Qui ne se rappelle pas que la privatisation de L’EECI, notre fleuron national, fut pour ne plus que les délestages que nous avions vécus dans les années 80, n’arrivent plus. 30 années plus tard, les choses se sont empirées. Voilà la réalité. Est-ce alors l’échec des privatisations qui, en dernière analyse, n’ont créé que des bénéfices pour les actionnaires des multinationales et une caste d’élites dirigeantes parasitaires et génétiquement corrompues. La dynamique économique internationale depuis 2008 atteste clairement qu’en cas d’urgence nationale ou internationale, seul l’état, puissance publique, reste une alternative crédible et rassurante. La crise du Covid-19 nous confirme cette tendance lourde de l’évolution de l’économie mondiale.

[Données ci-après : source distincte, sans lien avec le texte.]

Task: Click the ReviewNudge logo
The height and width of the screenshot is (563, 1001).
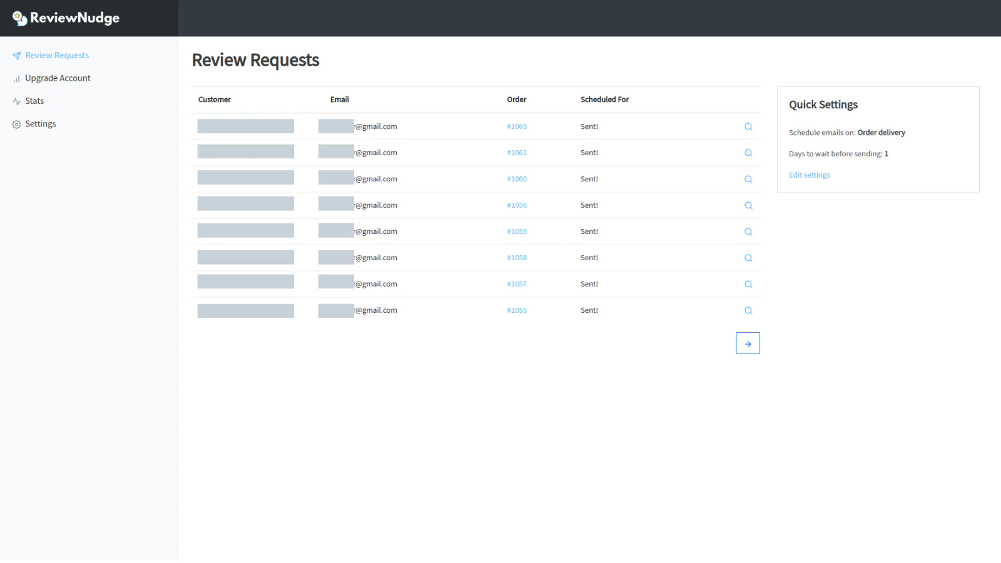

En d’autres termes, il ne faut rien écarter dans les solutions économiques à apporter à notre pays. Cela ne se fera pas par un état autoritariste, anti-démocratique, mais bien par un système politique et social participatif, démocratique et apaisé. Et c’est à ce niveau que nous avons la troisième solution qui est le rattrapage éthique et moral dont nous avons réellement besoin. Car, dans un pays où les infirmières peuvent assister les mères en couche pour les conduire à la mort au lieu de leur donner la possibilité de donner la vie, il y a de quoi vraiment mener notre introspection pour trouver des solutions idoines.

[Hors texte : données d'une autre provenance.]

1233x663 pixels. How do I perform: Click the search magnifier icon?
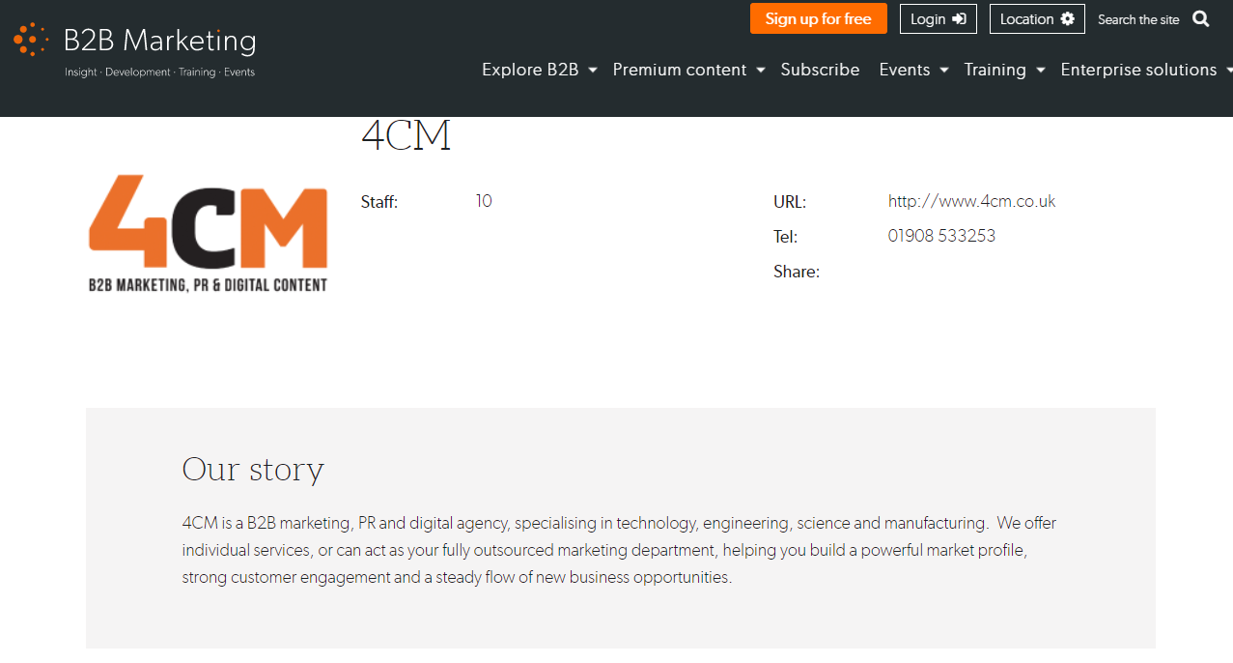point(1200,19)
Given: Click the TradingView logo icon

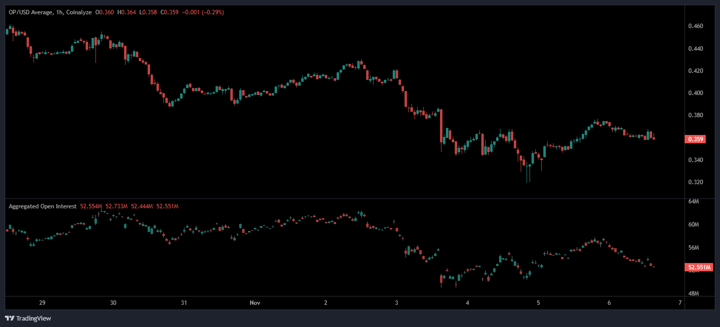Looking at the screenshot, I should tap(9, 318).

Quand toute une société s’oriente vers la course vers le Dieu argent et que la corruption devient la marque déposée de toute une société, alors pourquoi peut-on s’étonner de l’état de délabrement des infrastructures. Le seul perdant, dans ce « coupé-décalé » national, reste le pays, donc tous autant que nous sommes. Et ce n’est pas le spectacle de cette veuve capable de « travailler » sur un autre artiste, en millions de nos francs, sans que personne ne sache quelle est sa source de revenue, qui nous apaisera. Au finish, ivoiriens étant ivoiriens, ils s’habitueront au délestage et attendront, hélas, que le ciel nous tombe sur la tête. Mais, au moins, personne en dira qu’il ne savait pas. Je passais !!!